**WHAT YOU WILL DO**
Give again only the lines from the line that holds "You are a GUI" to the end of the data, inclusive, omitting all pictures.

= Beginning of Section =

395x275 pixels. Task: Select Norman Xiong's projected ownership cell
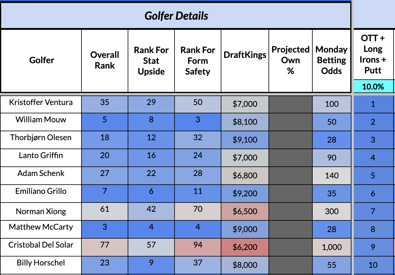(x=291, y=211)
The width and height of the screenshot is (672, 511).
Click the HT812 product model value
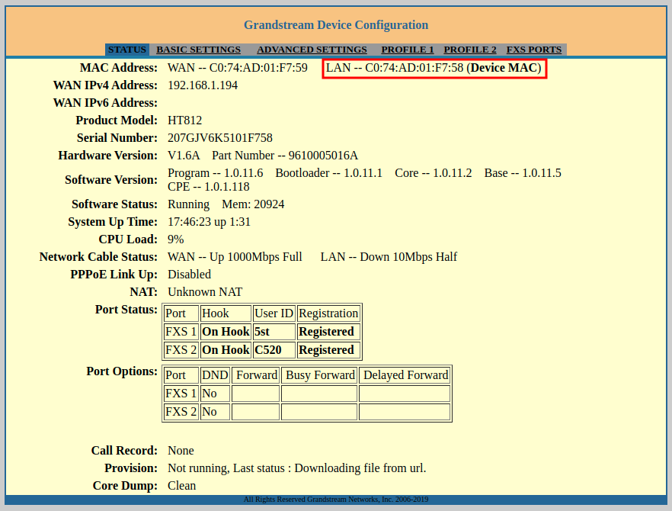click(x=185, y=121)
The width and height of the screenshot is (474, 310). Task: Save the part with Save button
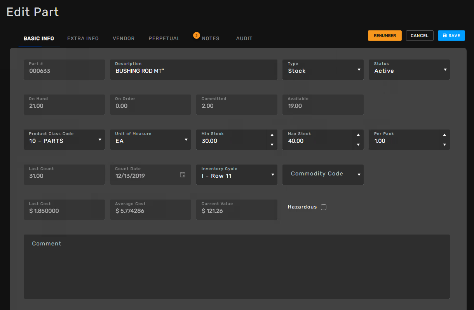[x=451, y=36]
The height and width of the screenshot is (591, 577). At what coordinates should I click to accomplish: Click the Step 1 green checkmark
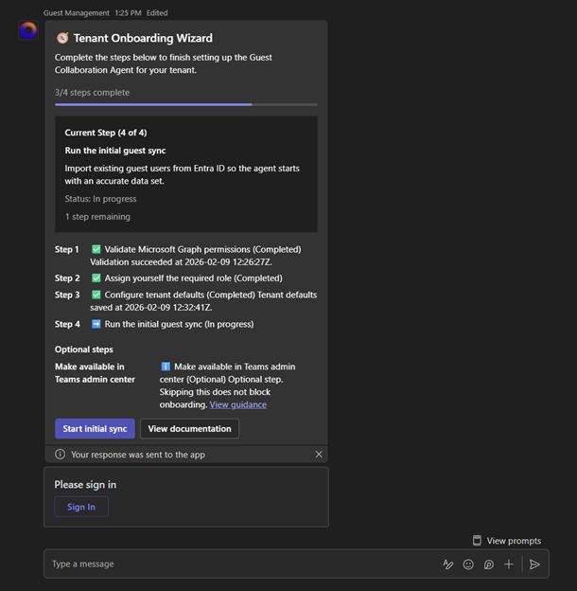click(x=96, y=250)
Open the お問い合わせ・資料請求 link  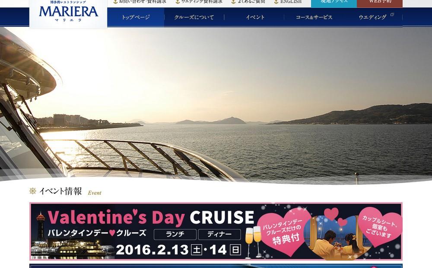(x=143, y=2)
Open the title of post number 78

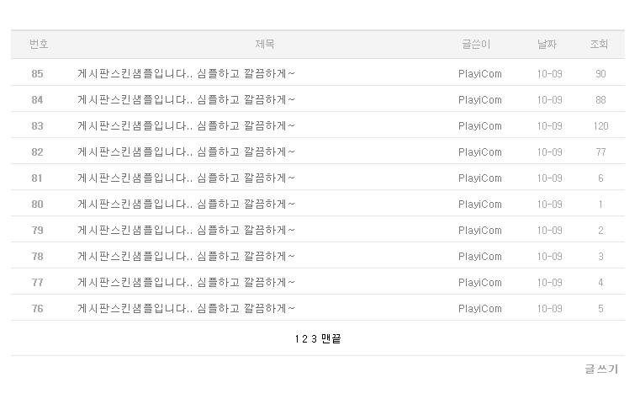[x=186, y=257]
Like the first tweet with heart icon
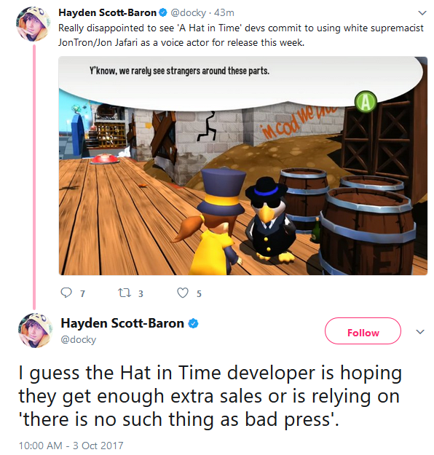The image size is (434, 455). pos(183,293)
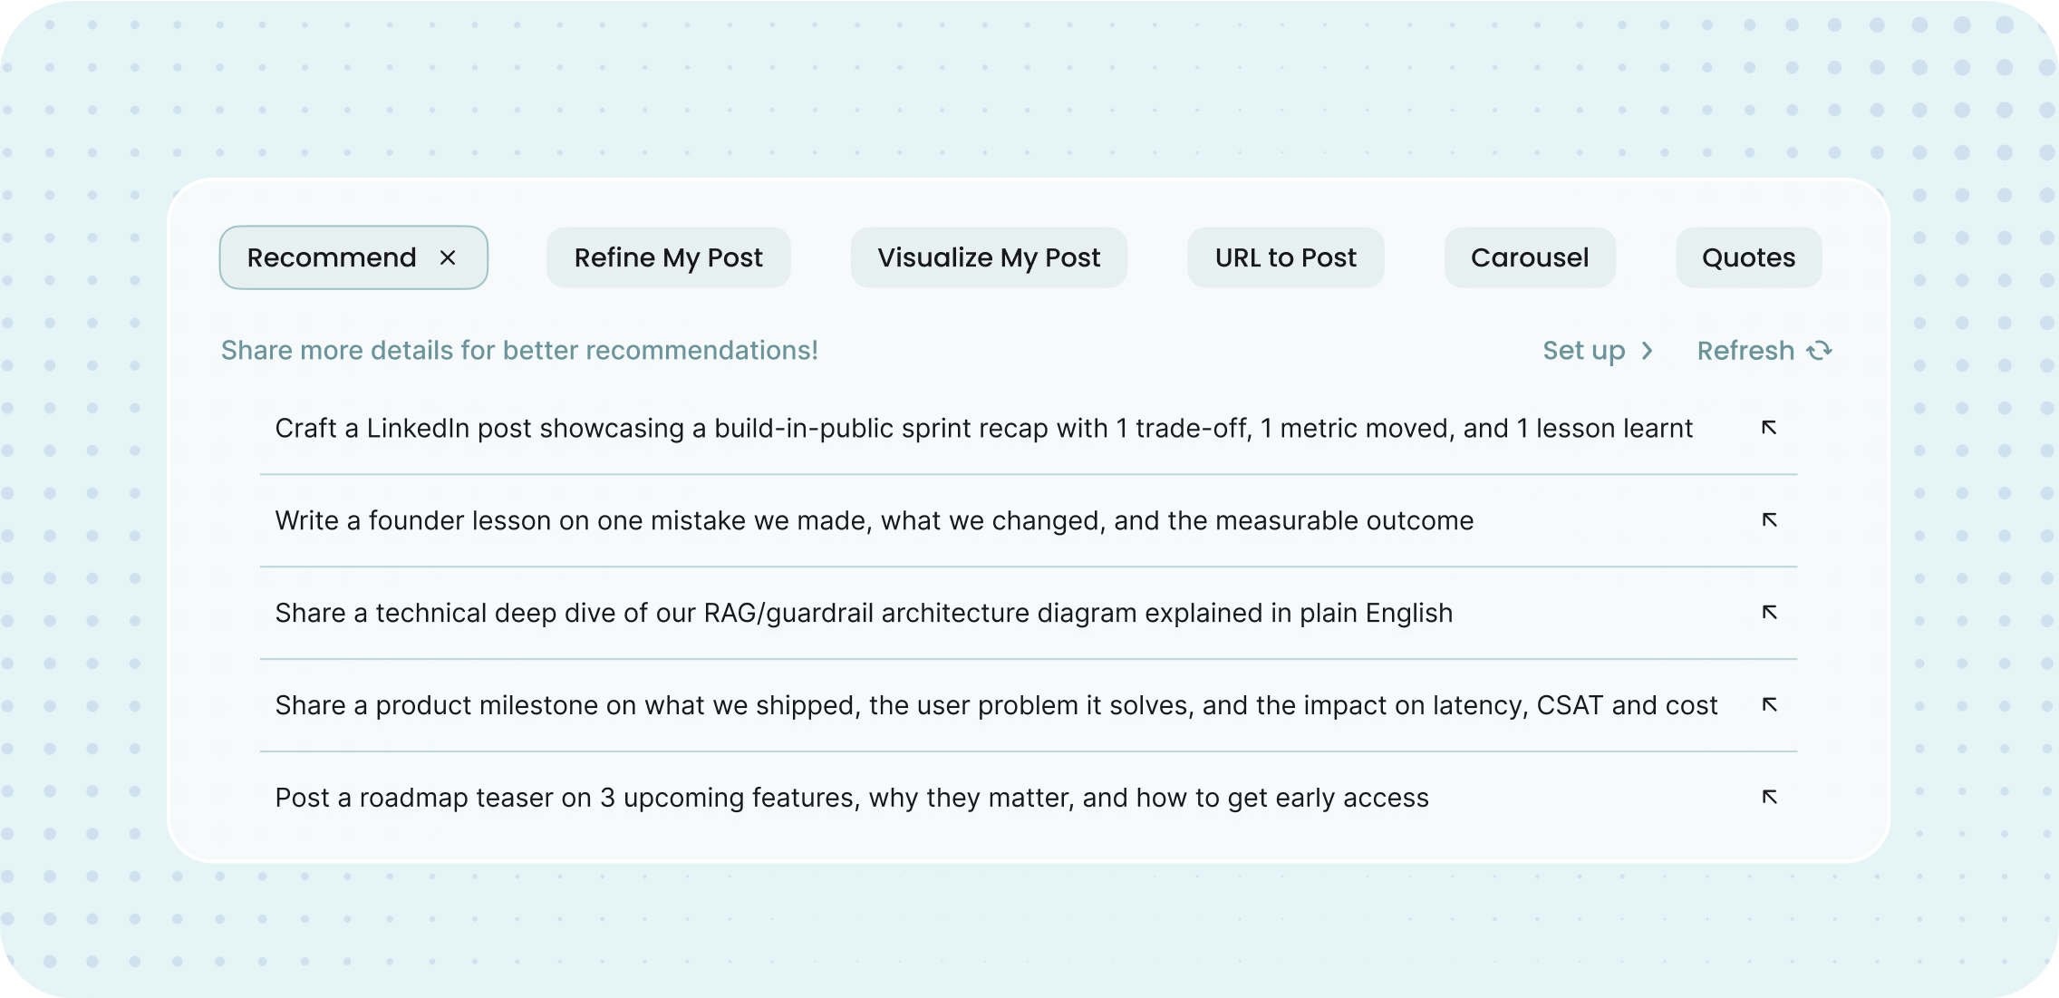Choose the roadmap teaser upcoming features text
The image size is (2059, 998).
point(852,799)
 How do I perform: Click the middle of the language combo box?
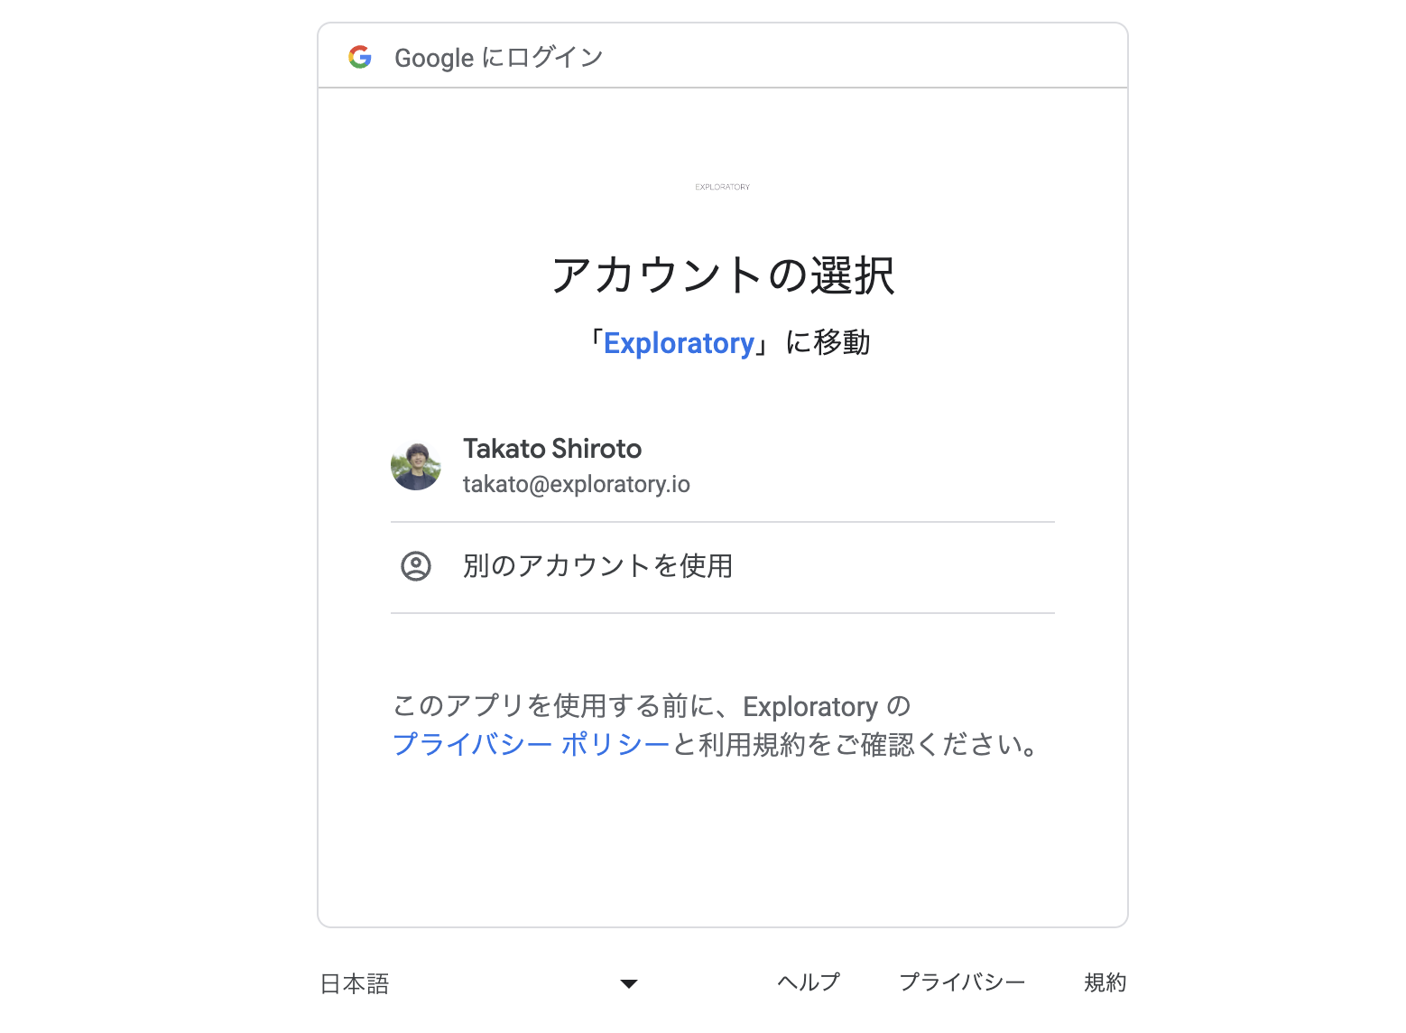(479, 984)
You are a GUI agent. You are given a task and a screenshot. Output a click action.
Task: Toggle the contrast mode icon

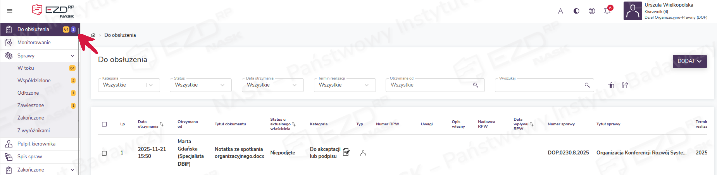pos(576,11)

= End of Section =

**PROBLEM SOLUTION**
You are a GUI agent. You are given a task and a screenshot. Output a click action.
Task: Toggle the contrast mode icon

pos(576,11)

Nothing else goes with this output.